Pourquoi ce courrier à tous les maires de France ?
Les maires et adjoints, quelle que soit leur sensibilité politique, demandent à être entendus et écoutés au sujet du mariage pour tous à double titre : ils sont amenés à célébrer les mariages en tant qu’officiers de l’état civil et ils sont des observateurs de ce qui se passe sur leurs communes.
La réforme envisagée par le gouvernement représente un risque de fragiliser les familles et il y a des inquiétudes liées à la filiation et à la parentalité. Ce n’est pas neutre de faire disparaître du Code civil le terme de père et de mère et de les remplacer par parents.
Pour vous, le projet de réforme remet en cause le mariage ?
Oui. Le mariage républicain n’est pas qu’un contrat, ça va au-delà, c’est une institution. Et il y a cette force symbolique de l’altérité homme-femme.
Il n’est pas question de nier, bien sûr, les difficultés individuelles qui peuvent exister, sur l’affirmation de son identité sexuelle et de ses préférences sexuelles.
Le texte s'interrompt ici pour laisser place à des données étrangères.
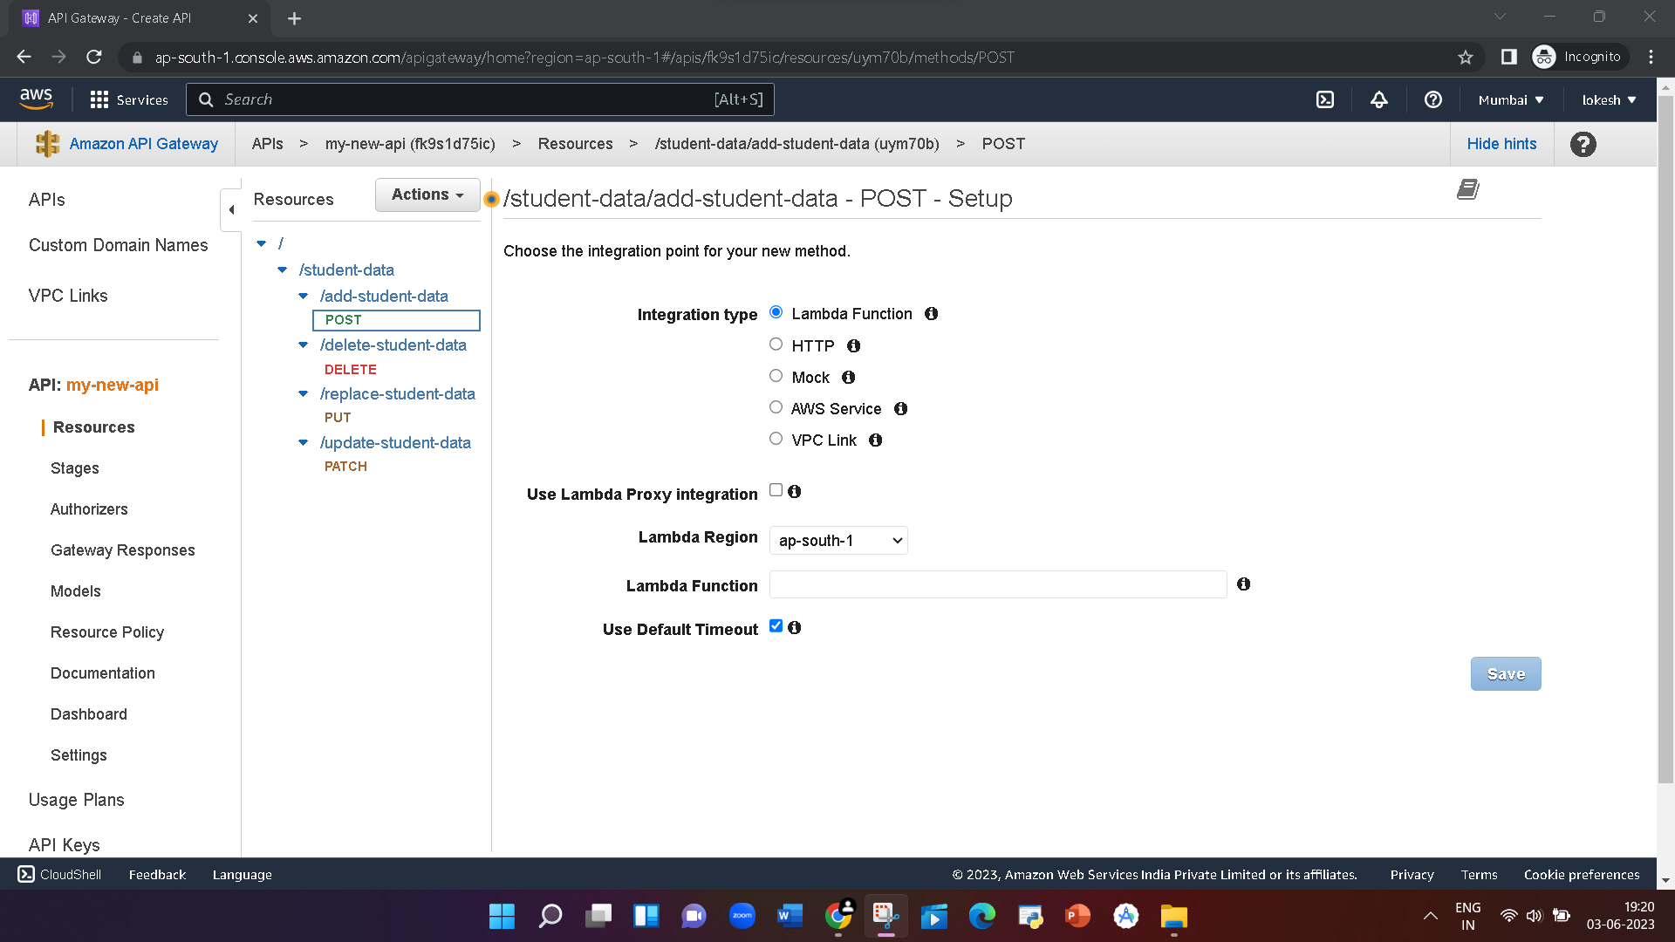1675x942 pixels.
Task: Open Stages in the left sidebar
Action: 74,468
Il ne s’agit pas d’être déconnecté du présent, ni de rester sur une image surannée du mariage. Pour autant, je pense que chaque situation individuelle ne doit pas se traduire par un changement de la loi.
La loi doit être normative.
Que comptez-vous faire en cas de vote de la loi ?
Si la loi venait à être adoptée, le Collectif des maires pour l’enfance, qui a lancé le 10 octobre un appel auprès de tous les maires et maires adjoints, de gauche comme de droite, demanderait une objection de conscience.
Tout officier de l’état civil qui ne souhaiterait pas célébrer de tels mariages doit pouvoir invoquer cette clause de conscience.
En toute opération où nous représentons l’Etat, on peut avoir recours au pouvoir de substitution par le préfet. C’est ce qui se fait, parfois, dans le cas d’élections.
Il n’y a pas de rupture de légalité. C’est pour moi évidemment la solution pour les mariages homosexuels et je déposerai des amendements qui iront dans ce sens si c’est nécessaire.
On verra s’ils prospèrent.
J’ajoute que j’attends aussi qu’un large débat soit ouvert en dehors de l’enceinte parlementaire sur cette question qui concerne toute la société.